Question 9: Do you have any comments on the approach proposed in Articles 14 and 15 with regard to confidentiality and data protection, and on Annex 2, which sets out the information in relation to natural persons for the purpose of this draft RTS or more generally on data protection? If so, please provide your reasoning.

The information in the register, will include personal data, suitability assessments of individual day-to-day decision takers and relating information, and may even contain criminal law data relating to individuals. This raises the question whether the proposed data protection/privacy safeguards are adequate. Although in this specific situation the adequate protection of data and safeguarding compliance with GDPR is primarily a responsibility of EBA and the involved AML regulators, taking into account the interests of our clients, employees, management and other stakeholders we address the below points of attention.

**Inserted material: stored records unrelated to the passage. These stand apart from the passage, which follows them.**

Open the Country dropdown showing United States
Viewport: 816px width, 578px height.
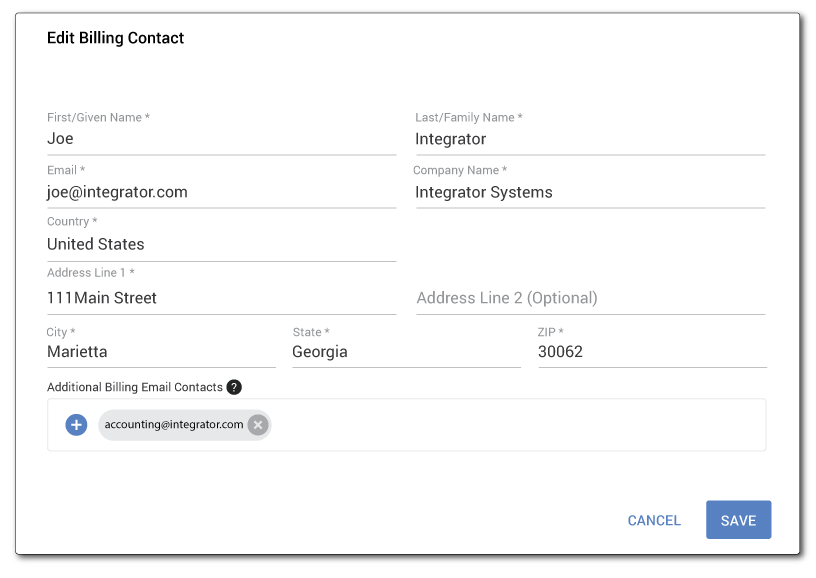220,245
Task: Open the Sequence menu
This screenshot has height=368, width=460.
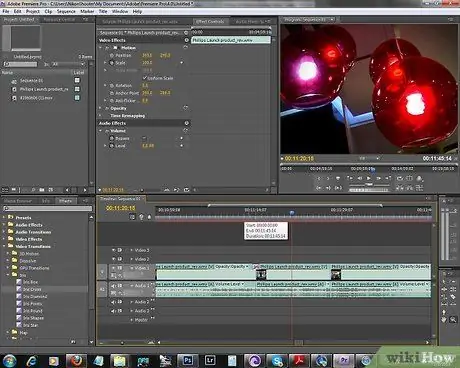Action: 66,11
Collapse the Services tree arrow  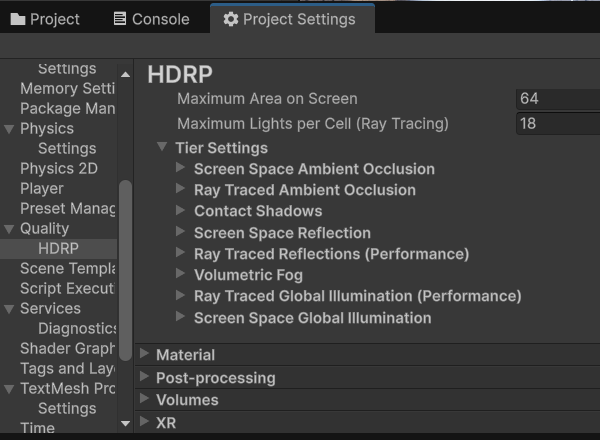pos(9,308)
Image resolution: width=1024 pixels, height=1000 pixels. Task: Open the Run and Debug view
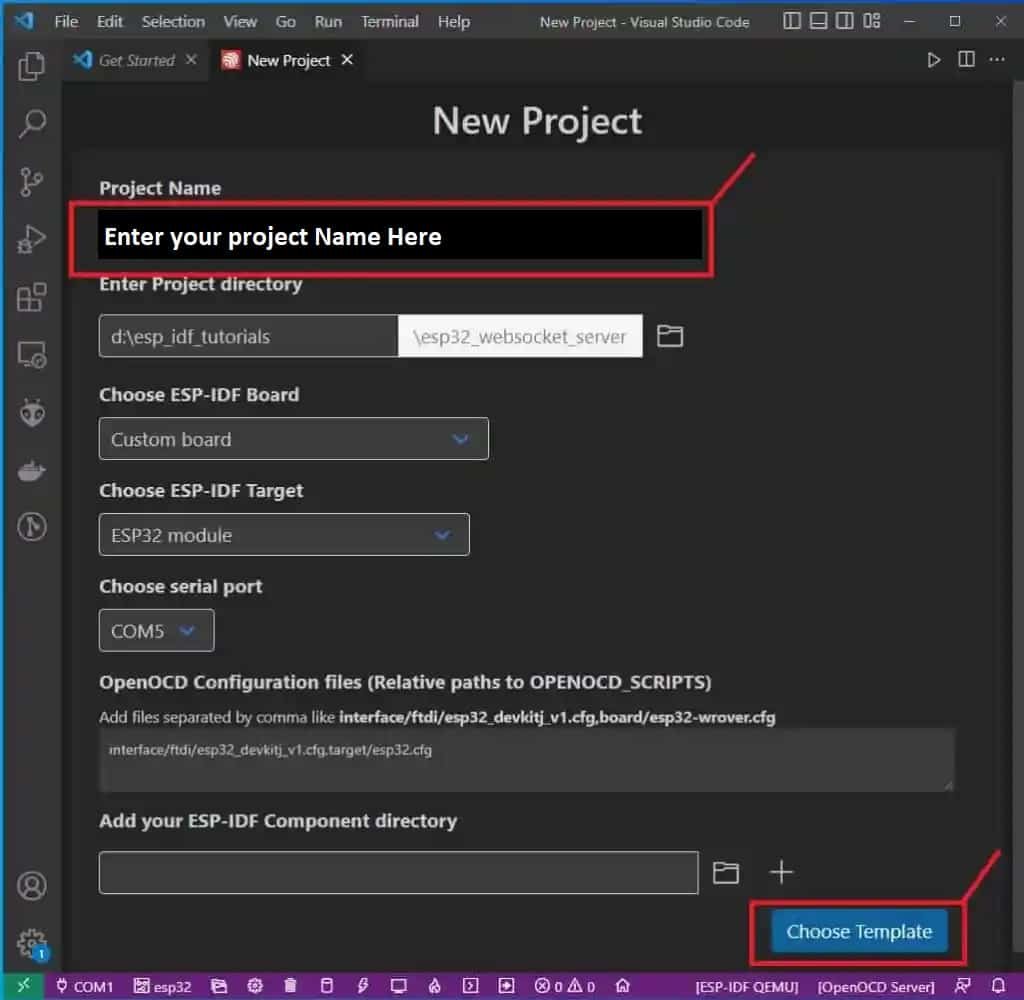pos(33,239)
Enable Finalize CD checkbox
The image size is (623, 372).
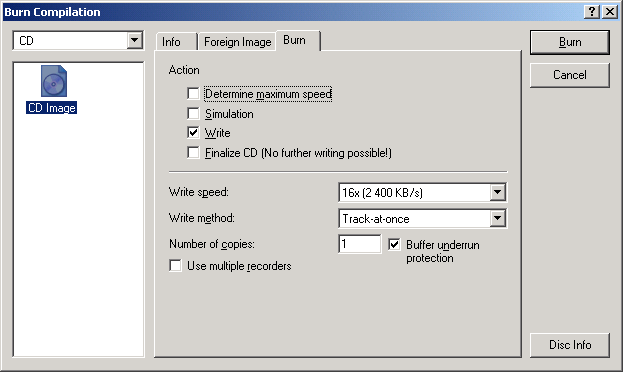click(193, 153)
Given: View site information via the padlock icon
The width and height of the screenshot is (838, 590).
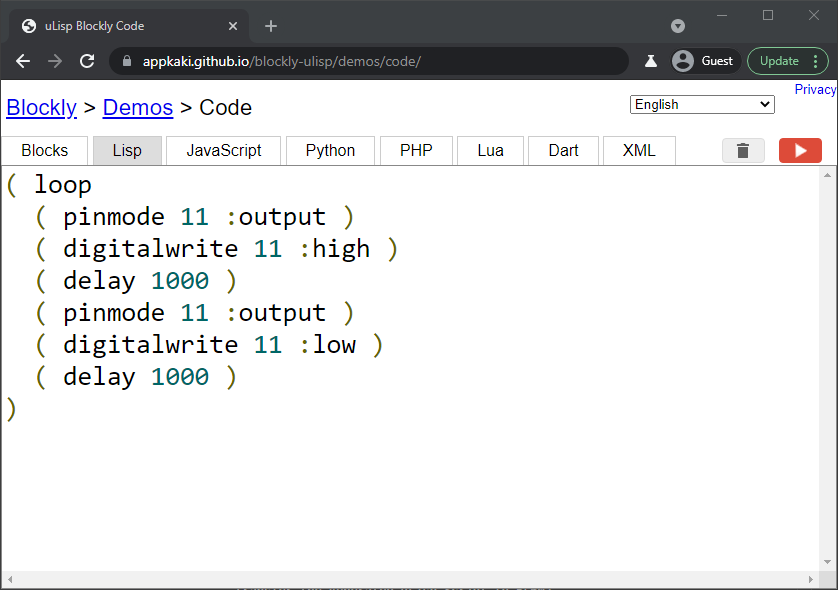Looking at the screenshot, I should click(126, 60).
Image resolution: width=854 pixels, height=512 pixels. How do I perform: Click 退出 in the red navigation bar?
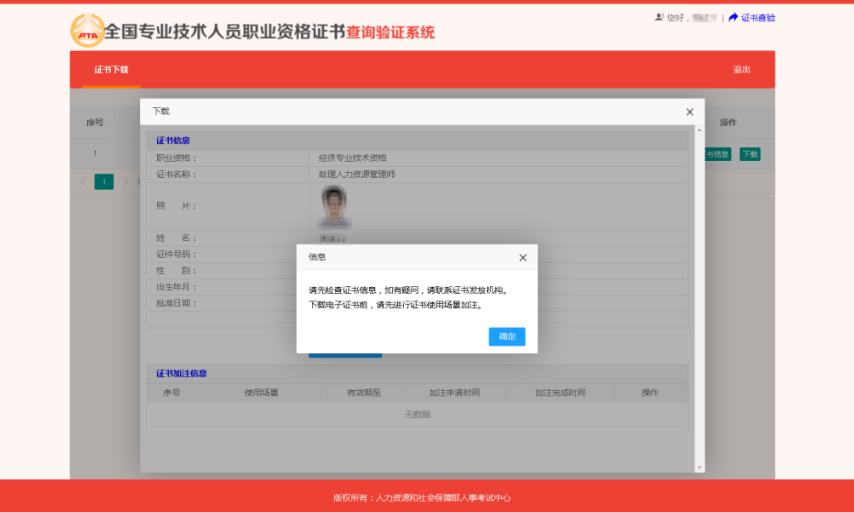[x=741, y=70]
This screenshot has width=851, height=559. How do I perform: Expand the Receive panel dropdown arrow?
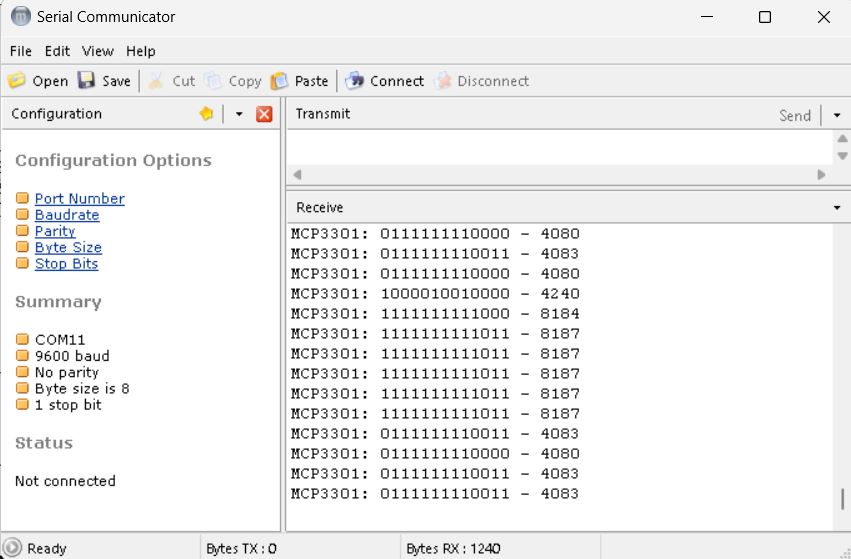pos(837,208)
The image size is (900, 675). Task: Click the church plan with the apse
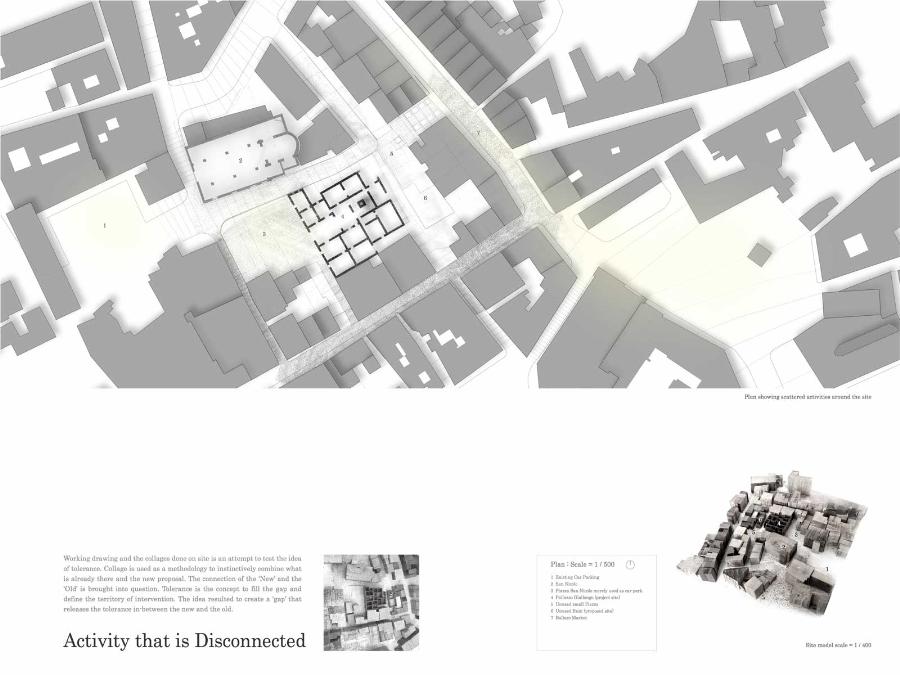pyautogui.click(x=243, y=161)
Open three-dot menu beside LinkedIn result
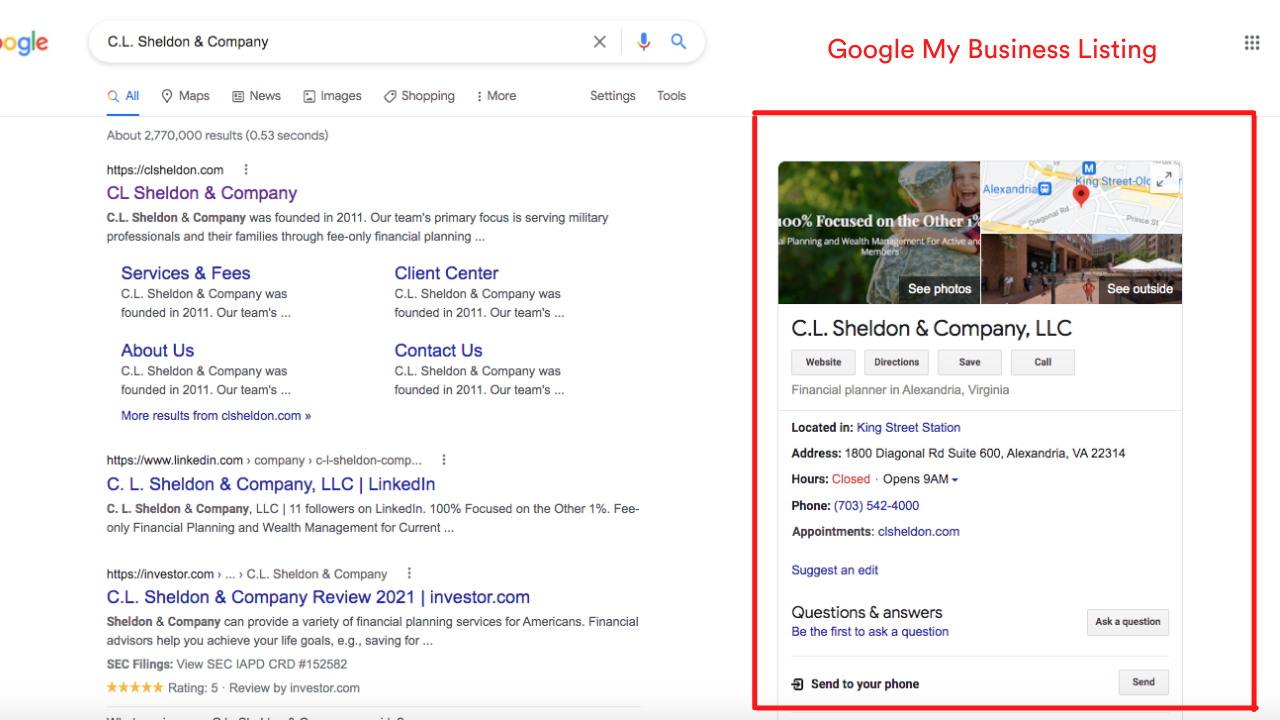Viewport: 1280px width, 720px height. coord(444,460)
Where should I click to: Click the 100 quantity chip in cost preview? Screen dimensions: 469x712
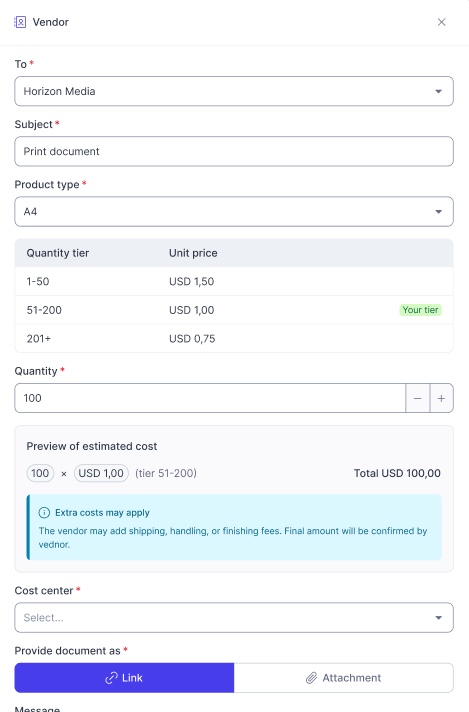pos(40,473)
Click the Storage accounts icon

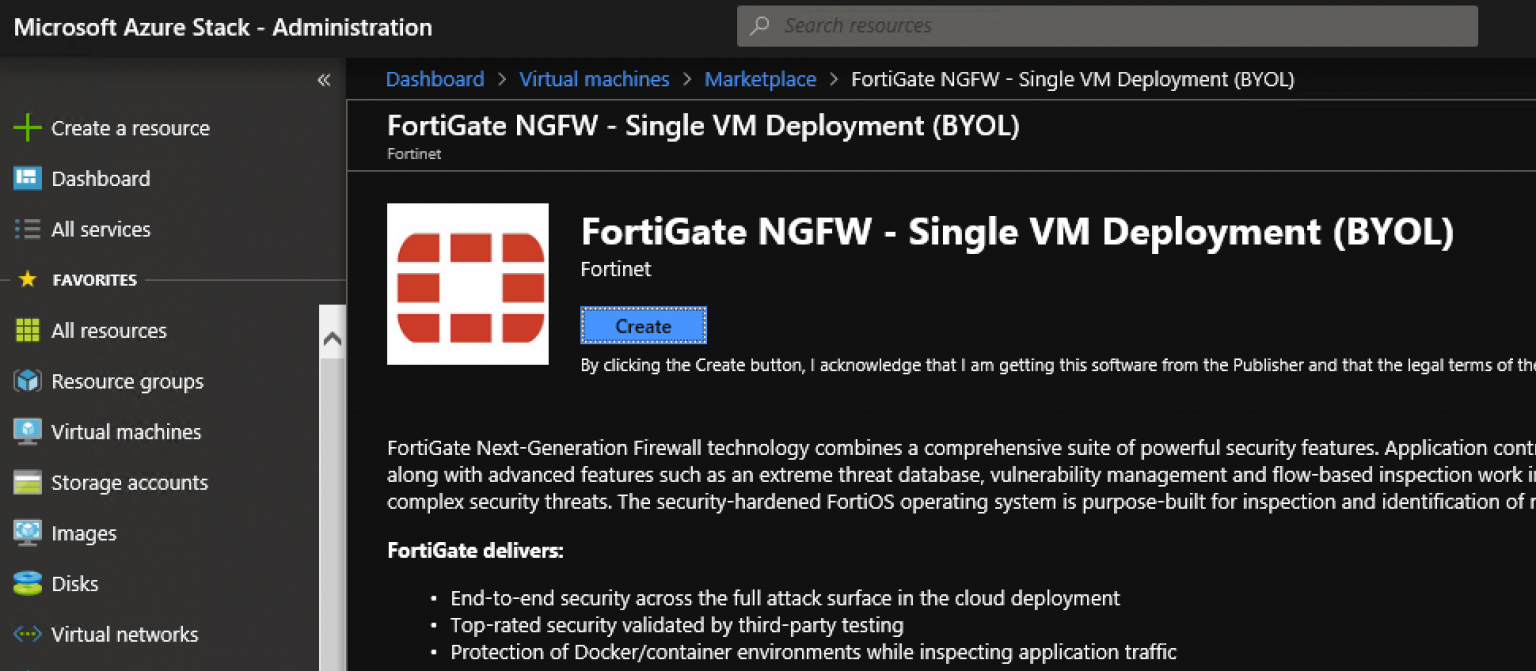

The Consultation refers to the fact that the EBA conducted a DPIA and that a summary of this can be found on the site of EBA and that it intends to approach the EDPS. It would provide comfort to the banks to receive more information on how the recommendations/advice of the EDPS is taken into account in the RTS. With respect to the following articles: 8, 10, 11 and Annex 2, we provide a number of privacy related concerns, which we hope will be addressed by the EBA.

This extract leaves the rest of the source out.